Supplied data —
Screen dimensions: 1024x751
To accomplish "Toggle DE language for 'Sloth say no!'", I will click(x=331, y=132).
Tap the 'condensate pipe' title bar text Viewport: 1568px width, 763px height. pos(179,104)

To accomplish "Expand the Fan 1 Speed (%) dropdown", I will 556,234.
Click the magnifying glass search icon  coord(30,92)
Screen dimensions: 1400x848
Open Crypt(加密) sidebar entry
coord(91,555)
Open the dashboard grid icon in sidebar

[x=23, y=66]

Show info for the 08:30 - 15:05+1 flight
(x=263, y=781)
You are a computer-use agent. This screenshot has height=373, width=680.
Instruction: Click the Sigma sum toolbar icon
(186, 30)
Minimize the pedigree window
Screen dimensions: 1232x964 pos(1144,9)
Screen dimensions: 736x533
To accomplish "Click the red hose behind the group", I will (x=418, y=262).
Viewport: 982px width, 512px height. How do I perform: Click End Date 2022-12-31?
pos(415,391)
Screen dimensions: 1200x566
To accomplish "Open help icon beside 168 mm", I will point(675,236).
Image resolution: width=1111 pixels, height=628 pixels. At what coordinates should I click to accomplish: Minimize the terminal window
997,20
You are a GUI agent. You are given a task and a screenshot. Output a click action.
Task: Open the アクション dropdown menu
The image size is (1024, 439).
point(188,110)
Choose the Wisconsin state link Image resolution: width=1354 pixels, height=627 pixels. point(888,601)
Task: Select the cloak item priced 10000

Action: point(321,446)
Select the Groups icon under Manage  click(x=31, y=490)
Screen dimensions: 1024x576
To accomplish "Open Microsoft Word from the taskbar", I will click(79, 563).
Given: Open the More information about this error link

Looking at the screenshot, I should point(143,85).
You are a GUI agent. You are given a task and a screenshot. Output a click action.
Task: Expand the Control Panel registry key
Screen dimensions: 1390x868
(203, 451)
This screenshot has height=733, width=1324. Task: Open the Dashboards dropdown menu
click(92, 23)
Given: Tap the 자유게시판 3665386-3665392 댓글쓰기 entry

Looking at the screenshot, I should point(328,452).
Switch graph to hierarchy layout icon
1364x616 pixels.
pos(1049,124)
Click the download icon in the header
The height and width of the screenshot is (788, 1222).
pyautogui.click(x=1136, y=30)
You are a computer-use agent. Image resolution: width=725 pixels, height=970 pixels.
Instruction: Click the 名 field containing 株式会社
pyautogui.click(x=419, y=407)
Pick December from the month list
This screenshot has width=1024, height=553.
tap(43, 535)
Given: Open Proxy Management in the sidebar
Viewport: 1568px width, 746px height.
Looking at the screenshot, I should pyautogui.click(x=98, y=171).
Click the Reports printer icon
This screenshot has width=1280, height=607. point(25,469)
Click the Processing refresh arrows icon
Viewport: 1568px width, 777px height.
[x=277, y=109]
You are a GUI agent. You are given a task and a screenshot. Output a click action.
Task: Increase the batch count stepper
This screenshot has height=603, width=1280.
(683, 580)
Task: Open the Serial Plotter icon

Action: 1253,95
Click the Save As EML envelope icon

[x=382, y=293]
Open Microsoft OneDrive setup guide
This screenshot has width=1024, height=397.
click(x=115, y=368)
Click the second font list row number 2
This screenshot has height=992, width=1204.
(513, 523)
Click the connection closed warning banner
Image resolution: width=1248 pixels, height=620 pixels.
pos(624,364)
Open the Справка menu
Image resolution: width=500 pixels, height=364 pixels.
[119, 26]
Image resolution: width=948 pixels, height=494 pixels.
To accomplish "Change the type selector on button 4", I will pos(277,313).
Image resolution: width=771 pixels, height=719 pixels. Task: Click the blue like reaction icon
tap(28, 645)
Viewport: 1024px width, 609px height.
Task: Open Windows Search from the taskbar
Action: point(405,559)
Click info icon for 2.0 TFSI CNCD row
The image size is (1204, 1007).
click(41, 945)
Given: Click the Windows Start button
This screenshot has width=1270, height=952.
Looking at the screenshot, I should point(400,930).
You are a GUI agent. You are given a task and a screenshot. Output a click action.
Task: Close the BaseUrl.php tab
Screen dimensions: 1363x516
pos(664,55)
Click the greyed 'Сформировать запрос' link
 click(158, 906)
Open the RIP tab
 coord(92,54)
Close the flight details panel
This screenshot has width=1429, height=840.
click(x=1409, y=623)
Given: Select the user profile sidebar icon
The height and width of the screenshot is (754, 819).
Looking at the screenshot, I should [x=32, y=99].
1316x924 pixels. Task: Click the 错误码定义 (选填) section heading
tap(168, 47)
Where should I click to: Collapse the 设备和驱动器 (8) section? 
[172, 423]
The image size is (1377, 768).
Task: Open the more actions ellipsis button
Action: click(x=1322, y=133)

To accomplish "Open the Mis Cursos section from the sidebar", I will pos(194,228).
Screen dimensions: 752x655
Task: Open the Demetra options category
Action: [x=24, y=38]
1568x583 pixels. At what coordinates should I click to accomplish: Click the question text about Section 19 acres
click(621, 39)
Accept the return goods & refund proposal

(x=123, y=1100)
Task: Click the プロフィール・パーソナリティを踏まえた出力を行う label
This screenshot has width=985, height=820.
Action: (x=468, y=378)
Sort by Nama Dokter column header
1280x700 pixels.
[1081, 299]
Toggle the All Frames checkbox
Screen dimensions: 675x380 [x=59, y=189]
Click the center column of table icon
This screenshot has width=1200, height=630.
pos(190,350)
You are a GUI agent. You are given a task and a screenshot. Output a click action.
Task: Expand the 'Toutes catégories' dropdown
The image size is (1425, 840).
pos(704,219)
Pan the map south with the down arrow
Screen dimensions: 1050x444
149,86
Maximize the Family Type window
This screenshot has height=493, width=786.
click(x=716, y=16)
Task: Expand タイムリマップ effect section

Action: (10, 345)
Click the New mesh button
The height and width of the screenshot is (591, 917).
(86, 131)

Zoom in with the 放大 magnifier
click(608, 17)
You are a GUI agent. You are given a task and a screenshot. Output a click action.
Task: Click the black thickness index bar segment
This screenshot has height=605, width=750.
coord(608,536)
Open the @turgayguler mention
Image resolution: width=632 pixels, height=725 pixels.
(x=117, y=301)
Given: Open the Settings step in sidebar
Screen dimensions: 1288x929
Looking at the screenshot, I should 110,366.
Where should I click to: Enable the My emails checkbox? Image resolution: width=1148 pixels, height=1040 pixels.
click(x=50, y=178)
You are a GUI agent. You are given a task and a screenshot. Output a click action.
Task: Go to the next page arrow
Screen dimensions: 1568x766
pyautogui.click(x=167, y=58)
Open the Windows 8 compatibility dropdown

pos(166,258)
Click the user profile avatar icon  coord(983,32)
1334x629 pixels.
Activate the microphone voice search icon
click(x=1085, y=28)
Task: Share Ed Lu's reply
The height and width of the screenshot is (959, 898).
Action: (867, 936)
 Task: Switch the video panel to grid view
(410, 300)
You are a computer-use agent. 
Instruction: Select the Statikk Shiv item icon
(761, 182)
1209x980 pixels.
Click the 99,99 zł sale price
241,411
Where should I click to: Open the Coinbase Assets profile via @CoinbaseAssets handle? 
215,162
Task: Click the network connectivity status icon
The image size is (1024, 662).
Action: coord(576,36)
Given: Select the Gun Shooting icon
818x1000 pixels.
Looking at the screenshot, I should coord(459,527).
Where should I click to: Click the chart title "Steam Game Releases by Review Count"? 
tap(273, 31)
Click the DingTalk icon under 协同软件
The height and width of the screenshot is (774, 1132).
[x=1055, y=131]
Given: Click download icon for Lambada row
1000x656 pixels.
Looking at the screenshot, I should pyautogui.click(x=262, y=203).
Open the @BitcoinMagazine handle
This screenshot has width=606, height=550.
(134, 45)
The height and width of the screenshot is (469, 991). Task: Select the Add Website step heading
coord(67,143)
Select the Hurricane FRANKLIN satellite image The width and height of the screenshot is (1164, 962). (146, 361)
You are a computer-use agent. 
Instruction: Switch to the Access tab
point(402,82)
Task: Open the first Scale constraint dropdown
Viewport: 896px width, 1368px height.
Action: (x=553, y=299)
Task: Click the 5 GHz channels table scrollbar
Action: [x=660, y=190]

Task — Look through the entries above and list every line containing "computer".

Result of the exercise —
You are a computer-use agent. This screenshot has height=373, width=680.
You are a computer-use agent. Image resolution: width=725 pixels, height=970 pixels.
You are a computer-use agent. 
You are a computer-use agent. 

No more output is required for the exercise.